Propeller replacement The propeller is held on by the threaded shaft. You will need to grip the shaft/cog with your fingers or some pliers and rotate the propeller anticlockwise when viewed from the front. The new propeller will need to have the Rubber spinner glued to the front of the propeller. Some medium CA is required and will set in a few seconds without any accelerator so you will need to get the positioning right very quickly. My first was not really centered but still flies without much vibration. Re-fitting the new propeller is a matter of just screwing clockwise back onto the shaft until the thread is not visible.
Shaft replacement Remove the propeller from the shaft - grip the shaft/cog with your fingers or some pliers and rotate the propeller anticlockwise when viewed from the front. You will need to use some pliers to grip the white plastic nut on the back of the shaft and rotate the shaft/cog clockwise. Once off, be careful not to loose the brass washer by the white nut (mine was stuck to the brass bushing). Refitting the new shaft is a reverse of the above. Just screw the white nut until the main gear is centered over the motor pinion.

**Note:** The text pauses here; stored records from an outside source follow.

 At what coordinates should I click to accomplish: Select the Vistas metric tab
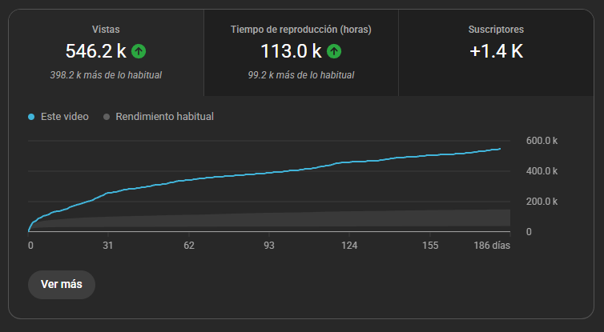point(106,53)
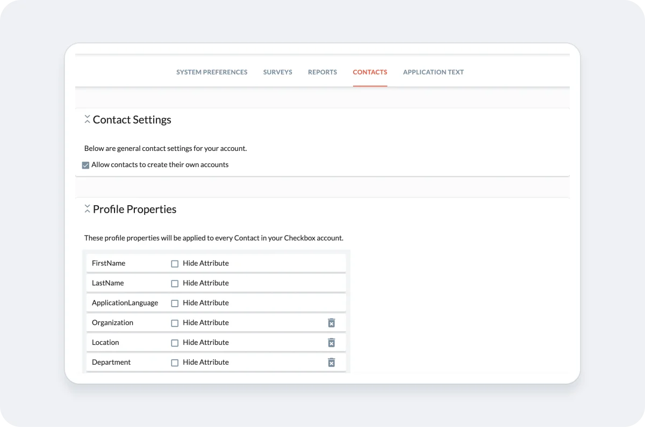Open the Application Text tab
The height and width of the screenshot is (427, 645).
coord(433,72)
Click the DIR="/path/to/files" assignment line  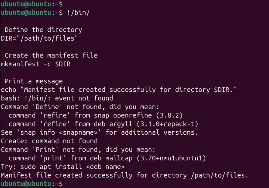(38, 38)
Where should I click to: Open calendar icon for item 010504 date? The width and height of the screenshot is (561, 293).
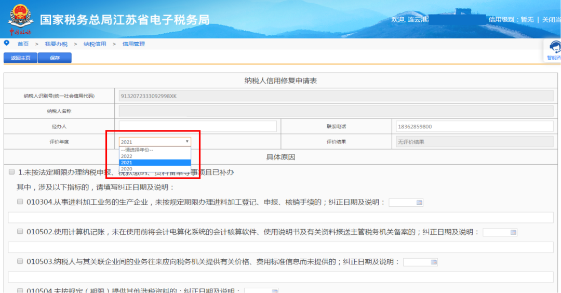274,290
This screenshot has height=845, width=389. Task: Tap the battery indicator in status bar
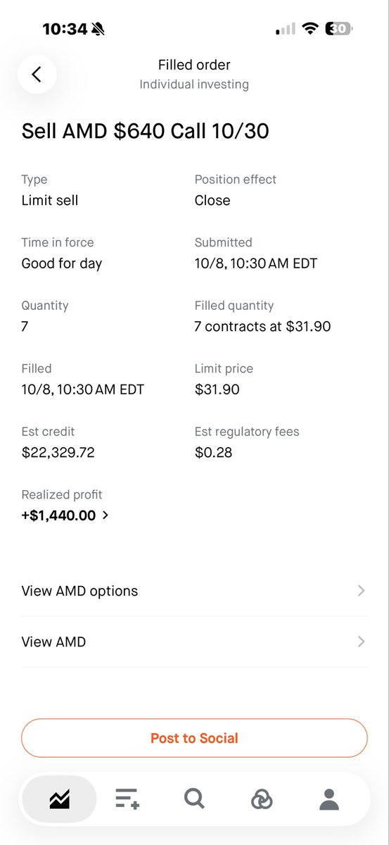coord(339,29)
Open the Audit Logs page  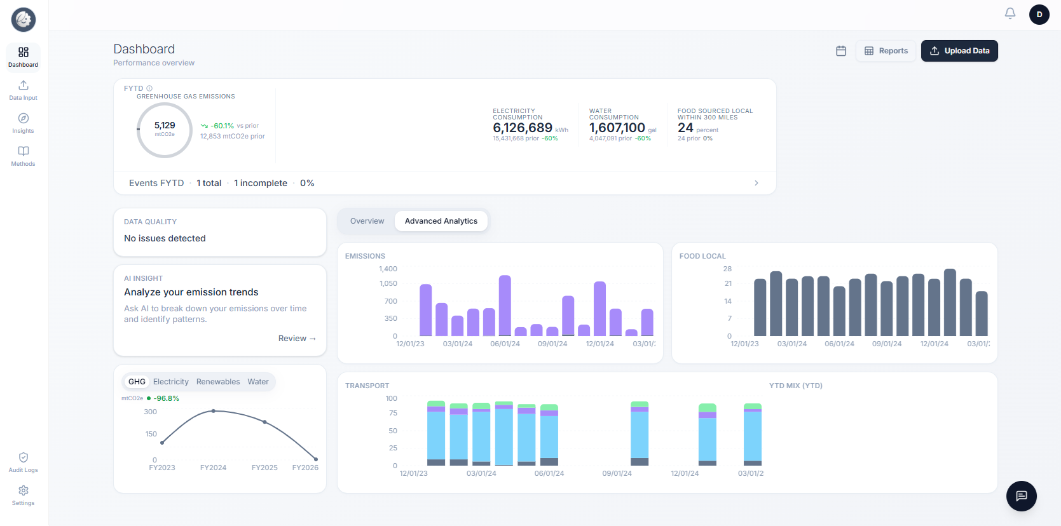[x=24, y=462]

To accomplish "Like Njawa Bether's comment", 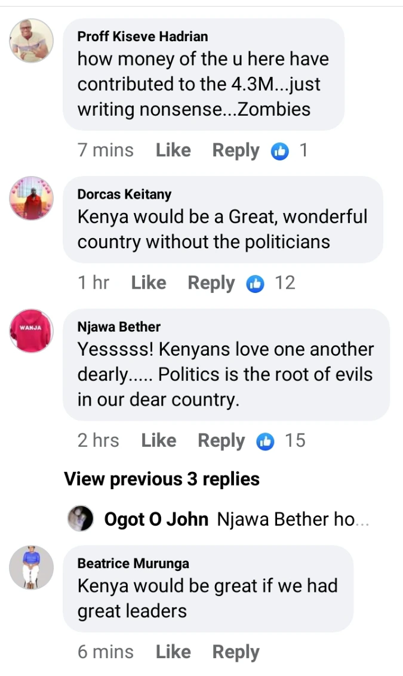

Rudder replacement It will invariably happen that you will break a rudder hinge if you crash at a high speed into something that catches on the rudder. Unhook the control horn from the broken Rudder and rethread the new rudders control horn onto the Z bend. I use the middle hole for general flying. The inner hole should only be used if you have to turn really tightly. In the plastic bag will be 3 plastic bits the large one is a replacement rudder/elevator hinge assembly this should only break if you step on the poor thing. The mid sized bit of tube is a spacer on top of the rudder assembly. The small tube is to fit onto the bottom of the rudder pin to stop if falling out. Fit the rudder pin through the hole on the fuselage. It is not critical to have things a snug fit if anything, it should be very loose. Push the small tube onto the rudder leaving a few millimeters away from the hinge plastic. Place a small dab of CA onto the bottom of the rudder pin so it wicks into the small tube. If you have some accelerator, spray this in a direction down and away from the hinge assembly on the fuselage else you may get some in the assembly and glue the rudder solid. You will then need to buy some De-Bonder and clean it all out!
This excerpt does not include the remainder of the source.